This page covers the two common LCIA usage patterns in TianGong LCA:

  • Viewing LCIA results directly inside a process or model
  • Moving to the dedicated Process Analysis Workspace when you need comparison, grouping, or contribution-path analysis

What LCIA means here

LCIA converts life cycle inventory results into impact-category results such as climate change, acidification, or ozone depletion.

The platform currently supports both:

  • Process-level LCIA results
  • Model-level LCIA results

Both are useful for direct inspection. For cross-process comparison or path tracing, use the separate analysis workspace.

Before you run LCIA

Confirm the following first:

  • The process or model has complete input/output modelling
  • A reference flow or functional unit has been defined correctly
  • You are reusing the platform's standard flow properties, unit groups, and elementary flows where possible
  • The selected impact method actually contains matching characterisation factors

Heavy use of custom units, custom flow properties, or non-standard elementary flows can lead to missing results or incorrect magnitudes.

Process-level LCIA

Process-level entry point

Open a process in My Data → Processes and use the LCIA results area in the process editor or viewer.

LCIA results panel

Process-level best use cases

  • Quickly checking the impact profile of one process
  • Spotting abnormal impact categories during authoring
  • Performing a single-process sanity check

Important limitation

Process-level LCIA mainly reflects the elementary-flow impacts associated with that process.

That means:

  • It is useful for one process at a time
  • It is not the same as a full product-system total
  • It should not replace multi-process comparison or contribution-path analysis

Model-level LCIA

Model-level entry point

Open a model in My Data → Models and use the LCIA results area in the model result workspace.

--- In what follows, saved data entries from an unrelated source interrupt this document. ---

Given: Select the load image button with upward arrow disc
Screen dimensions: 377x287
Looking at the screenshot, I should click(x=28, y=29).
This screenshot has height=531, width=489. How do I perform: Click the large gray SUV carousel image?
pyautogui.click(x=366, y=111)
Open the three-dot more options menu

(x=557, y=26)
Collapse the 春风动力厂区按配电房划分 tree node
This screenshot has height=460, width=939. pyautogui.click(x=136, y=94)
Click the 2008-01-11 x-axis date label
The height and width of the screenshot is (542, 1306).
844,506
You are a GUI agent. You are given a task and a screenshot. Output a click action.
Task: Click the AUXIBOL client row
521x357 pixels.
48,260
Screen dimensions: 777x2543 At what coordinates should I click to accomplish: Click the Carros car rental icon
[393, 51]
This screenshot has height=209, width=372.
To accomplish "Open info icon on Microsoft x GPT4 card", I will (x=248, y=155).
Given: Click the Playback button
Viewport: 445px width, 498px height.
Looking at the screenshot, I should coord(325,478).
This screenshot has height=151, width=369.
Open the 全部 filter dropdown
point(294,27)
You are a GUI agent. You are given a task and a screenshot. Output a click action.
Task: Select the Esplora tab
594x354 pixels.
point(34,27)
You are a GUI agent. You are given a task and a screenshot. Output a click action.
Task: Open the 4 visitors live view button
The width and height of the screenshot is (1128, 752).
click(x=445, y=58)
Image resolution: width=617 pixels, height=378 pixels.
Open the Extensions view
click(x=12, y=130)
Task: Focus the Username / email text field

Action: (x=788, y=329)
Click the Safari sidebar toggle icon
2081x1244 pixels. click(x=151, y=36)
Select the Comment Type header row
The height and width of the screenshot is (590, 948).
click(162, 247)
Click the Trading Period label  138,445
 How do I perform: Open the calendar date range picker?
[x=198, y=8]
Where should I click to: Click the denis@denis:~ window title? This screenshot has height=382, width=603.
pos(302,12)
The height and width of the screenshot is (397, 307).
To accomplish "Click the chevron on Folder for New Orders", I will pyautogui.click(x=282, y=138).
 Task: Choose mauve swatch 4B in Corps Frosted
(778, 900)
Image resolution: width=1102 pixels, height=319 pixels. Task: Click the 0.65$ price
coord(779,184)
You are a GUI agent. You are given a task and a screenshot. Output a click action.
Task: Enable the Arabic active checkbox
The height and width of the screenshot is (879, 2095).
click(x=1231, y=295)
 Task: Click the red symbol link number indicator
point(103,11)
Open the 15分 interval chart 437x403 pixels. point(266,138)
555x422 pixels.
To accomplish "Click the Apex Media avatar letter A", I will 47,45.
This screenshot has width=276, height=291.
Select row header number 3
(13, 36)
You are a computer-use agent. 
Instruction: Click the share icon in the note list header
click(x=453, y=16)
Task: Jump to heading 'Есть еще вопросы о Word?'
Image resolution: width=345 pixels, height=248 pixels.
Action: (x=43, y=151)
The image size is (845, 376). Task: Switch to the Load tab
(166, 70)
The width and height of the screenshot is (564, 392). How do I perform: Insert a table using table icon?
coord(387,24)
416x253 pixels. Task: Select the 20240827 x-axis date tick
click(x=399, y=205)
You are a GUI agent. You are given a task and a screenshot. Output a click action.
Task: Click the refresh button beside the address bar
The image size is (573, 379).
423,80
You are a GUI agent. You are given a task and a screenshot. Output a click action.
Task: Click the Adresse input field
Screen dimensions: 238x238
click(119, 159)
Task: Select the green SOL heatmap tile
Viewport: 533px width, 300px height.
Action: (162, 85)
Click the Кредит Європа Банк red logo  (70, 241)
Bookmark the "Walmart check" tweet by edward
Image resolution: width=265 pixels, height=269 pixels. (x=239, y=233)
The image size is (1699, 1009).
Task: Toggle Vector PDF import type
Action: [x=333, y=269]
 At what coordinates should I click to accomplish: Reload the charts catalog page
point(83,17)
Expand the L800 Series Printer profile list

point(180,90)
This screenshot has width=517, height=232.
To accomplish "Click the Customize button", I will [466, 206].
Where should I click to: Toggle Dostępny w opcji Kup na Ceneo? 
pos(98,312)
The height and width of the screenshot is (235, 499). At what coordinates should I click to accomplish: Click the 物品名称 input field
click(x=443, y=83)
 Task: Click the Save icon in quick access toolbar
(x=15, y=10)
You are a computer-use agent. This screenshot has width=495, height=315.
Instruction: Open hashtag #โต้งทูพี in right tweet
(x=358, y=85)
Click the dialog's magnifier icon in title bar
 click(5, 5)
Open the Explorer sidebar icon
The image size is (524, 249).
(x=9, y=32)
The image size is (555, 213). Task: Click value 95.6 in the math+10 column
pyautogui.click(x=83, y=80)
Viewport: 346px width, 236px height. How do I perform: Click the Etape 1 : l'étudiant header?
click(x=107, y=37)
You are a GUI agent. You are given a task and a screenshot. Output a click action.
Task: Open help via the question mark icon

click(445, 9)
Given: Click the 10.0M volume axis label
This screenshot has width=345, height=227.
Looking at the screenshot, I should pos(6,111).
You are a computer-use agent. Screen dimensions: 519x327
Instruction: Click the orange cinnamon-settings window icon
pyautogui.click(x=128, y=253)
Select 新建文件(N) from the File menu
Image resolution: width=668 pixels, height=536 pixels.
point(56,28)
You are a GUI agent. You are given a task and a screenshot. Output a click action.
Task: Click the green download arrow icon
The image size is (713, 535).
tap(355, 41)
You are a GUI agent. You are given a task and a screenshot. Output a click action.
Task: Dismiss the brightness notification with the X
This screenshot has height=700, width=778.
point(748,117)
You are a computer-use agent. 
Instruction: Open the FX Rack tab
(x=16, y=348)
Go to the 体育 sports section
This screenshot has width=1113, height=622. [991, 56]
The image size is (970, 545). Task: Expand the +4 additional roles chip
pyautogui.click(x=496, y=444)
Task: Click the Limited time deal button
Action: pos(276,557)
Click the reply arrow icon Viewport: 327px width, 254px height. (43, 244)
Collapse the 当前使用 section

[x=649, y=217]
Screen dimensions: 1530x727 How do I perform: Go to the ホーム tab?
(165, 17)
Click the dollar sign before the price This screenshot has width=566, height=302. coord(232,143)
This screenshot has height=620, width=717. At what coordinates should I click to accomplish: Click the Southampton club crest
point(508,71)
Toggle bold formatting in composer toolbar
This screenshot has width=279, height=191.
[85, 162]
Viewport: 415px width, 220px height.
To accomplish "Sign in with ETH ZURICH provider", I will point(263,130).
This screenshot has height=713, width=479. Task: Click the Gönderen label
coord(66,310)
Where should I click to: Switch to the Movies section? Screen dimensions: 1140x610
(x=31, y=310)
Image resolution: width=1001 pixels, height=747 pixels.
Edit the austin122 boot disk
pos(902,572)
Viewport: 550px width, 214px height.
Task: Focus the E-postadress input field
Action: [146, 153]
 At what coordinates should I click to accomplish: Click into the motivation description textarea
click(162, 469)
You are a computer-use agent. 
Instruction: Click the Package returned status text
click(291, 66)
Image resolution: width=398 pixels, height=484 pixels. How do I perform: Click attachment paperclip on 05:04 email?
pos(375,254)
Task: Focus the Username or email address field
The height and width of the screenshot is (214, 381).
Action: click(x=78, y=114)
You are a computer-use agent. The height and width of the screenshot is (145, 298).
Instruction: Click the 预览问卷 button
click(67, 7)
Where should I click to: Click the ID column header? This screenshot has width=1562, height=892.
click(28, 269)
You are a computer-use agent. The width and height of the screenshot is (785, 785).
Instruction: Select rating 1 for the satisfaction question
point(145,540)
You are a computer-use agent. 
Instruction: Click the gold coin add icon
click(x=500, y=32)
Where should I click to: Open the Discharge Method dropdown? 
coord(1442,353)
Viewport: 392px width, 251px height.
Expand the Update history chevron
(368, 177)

Model-level best use cases

  • Reviewing full product-system impacts
  • Comparing alternative model setups
  • Checking whether a solved model behaves as expected

Compared with process-level LCIA

ScenarioBetter entry point
Inspect one processProcess-level LCIA
Inspect the full systemModel-level LCIA
Compare multiple processesProcess Analysis Workspace
Trace contribution pathsProcess Analysis Workspace

When to move to Process Analysis

If your task is any of the following, the LCIA result panel is no longer enough:

  • Impact comparison across multiple processes
  • Grouped analysis by location, classification, dataset type, or team
  • Contribution path exploration from a root process
  • Switching between Current user data, Open data, and All data

In those cases, go directly to Process Analysis Workspace.

Troubleshooting

Why are some impact categories missing?

Check:

  • Whether flows are linked to the correct standard flow properties
  • Whether unit conversions are valid
  • Whether the selected impact method contains matching factors

Why do the result magnitudes look wrong?

Common causes include:

  • Incorrect unit conversion
  • Custom unit groups or flow properties that do not align with platform defaults
  • An incorrect reference flow or functional unit

Why should I use Process Analysis instead?

If you have moved beyond reading one result and now need comparison, grouping, or tracing, continue with Process Analysis Workspace.